— START OF Records to process —

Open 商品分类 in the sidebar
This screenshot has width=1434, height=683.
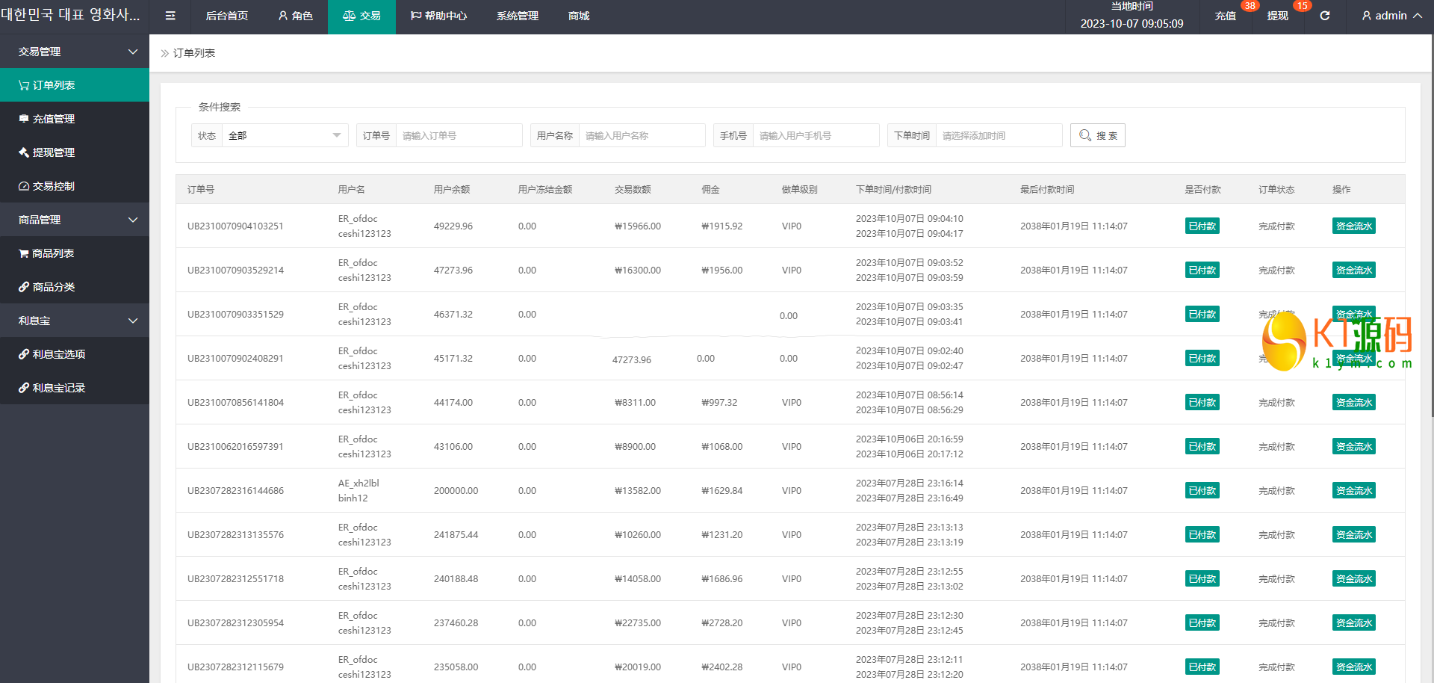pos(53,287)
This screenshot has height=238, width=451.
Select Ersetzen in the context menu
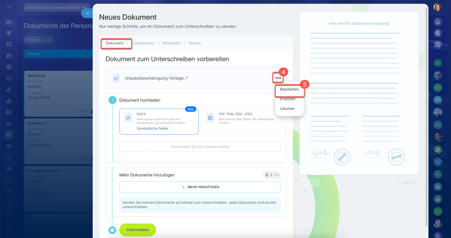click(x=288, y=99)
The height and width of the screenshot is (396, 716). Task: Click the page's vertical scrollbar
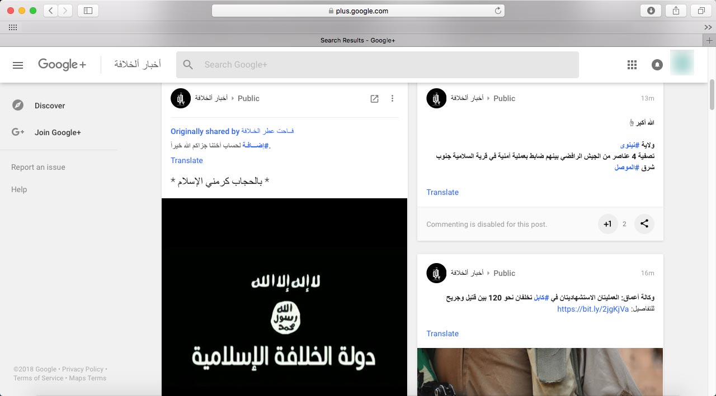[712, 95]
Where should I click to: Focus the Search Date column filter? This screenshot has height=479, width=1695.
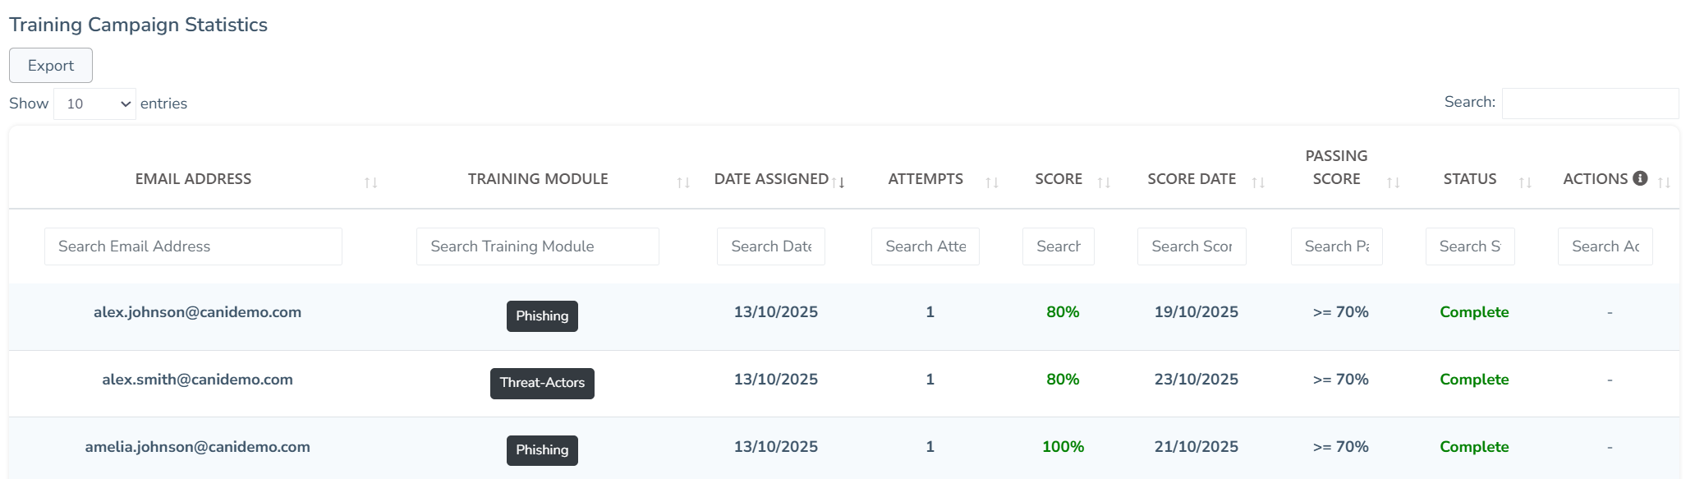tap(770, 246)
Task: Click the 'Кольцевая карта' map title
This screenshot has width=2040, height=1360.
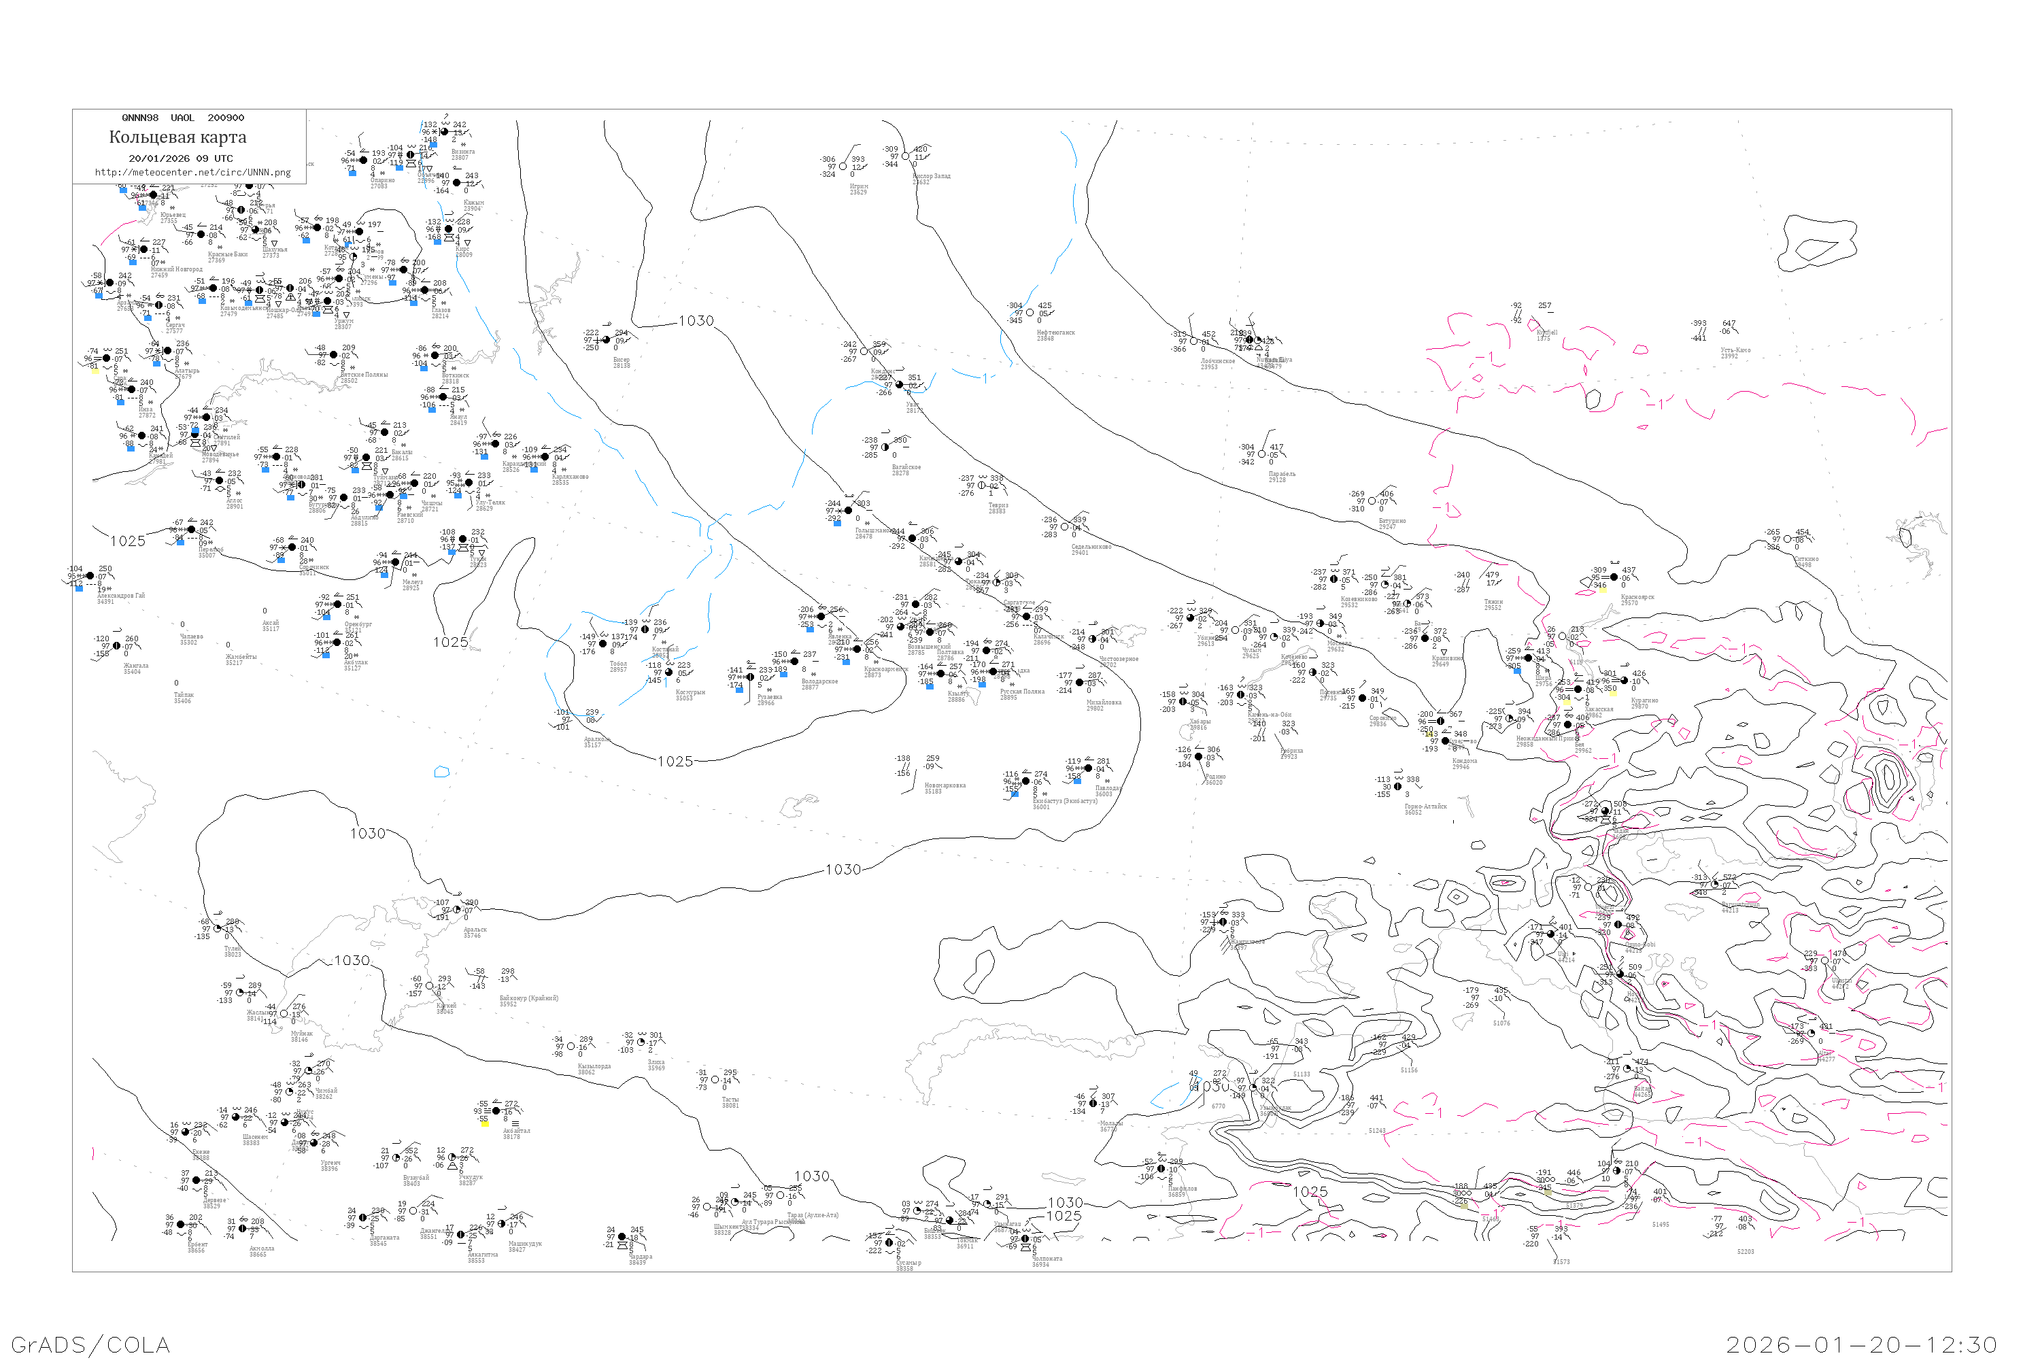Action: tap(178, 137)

— END OF Records to process —
— START OF Records to process —

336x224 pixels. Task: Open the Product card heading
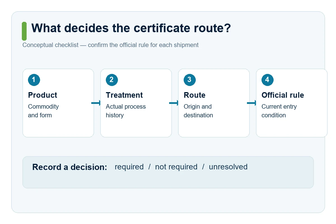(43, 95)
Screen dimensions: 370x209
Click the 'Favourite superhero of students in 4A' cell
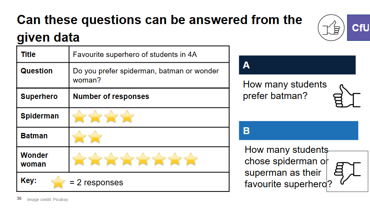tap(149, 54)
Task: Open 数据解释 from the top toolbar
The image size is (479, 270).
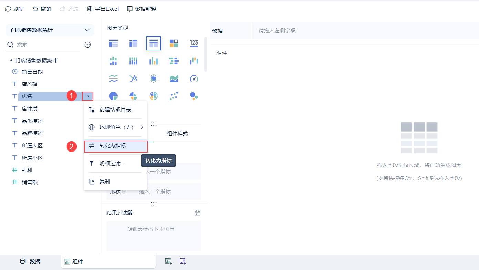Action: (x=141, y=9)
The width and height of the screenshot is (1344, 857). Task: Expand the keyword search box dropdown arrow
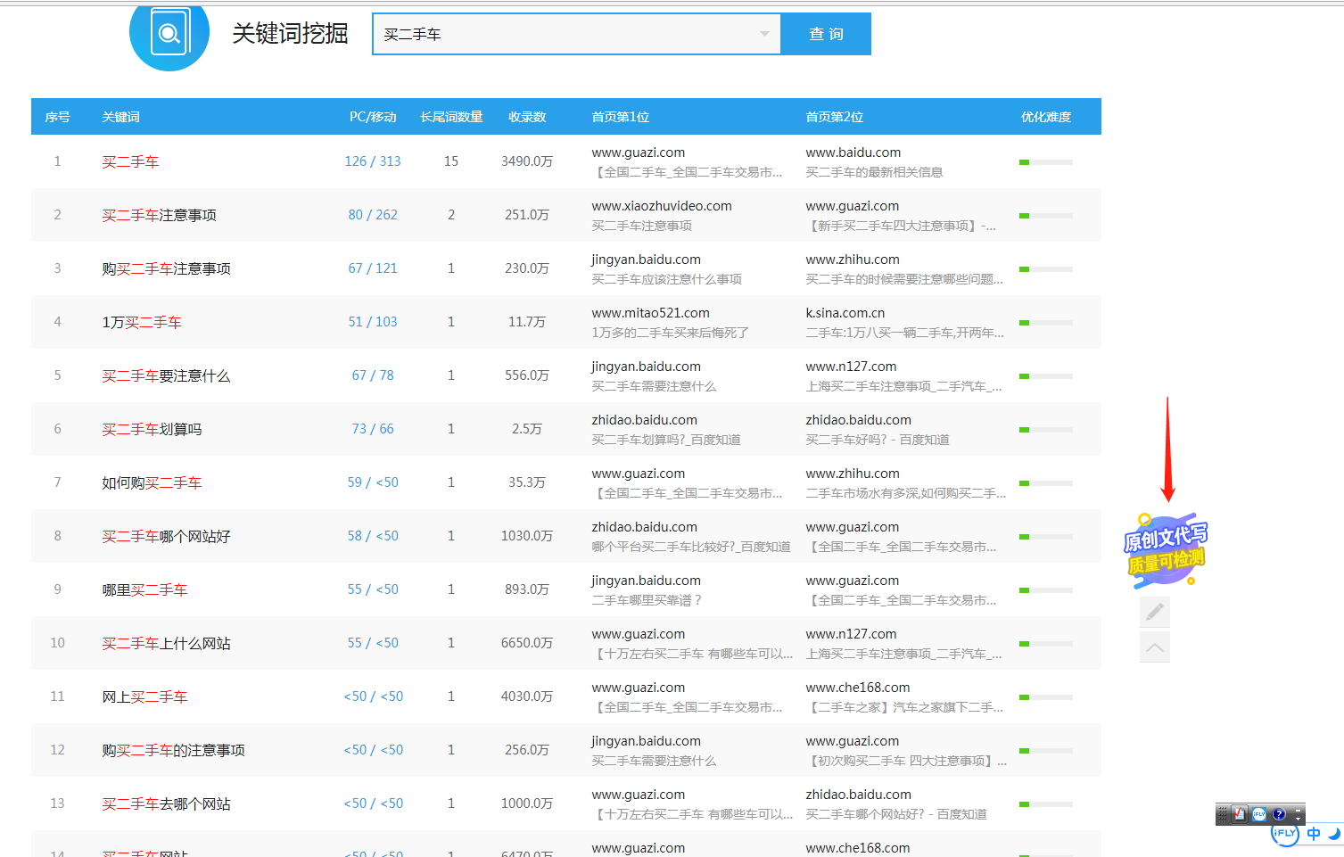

— END OF Records to process —

Substitute "main toolbar" for "top toolbar" in the listing, starting at the line containing "336x224 pixels. Task: Open" and ending at the line containing "The width and", and leave all other text unchanged. Reproduce only those lines and omit the pictures.

#### Answer for this exercise:
336x224 pixels. Task: Open the Product card heading
(43, 95)
Screen dimensions: 370x209
Click the 'Favourite superhero of students in 4A' cell
tap(149, 54)
Task: Open 数据解释 from the main toolbar
The image size is (479, 270).
Action: (x=141, y=9)
The width and height of the screenshot is (1344, 857). Task: Expand the keyword search box dropdown arrow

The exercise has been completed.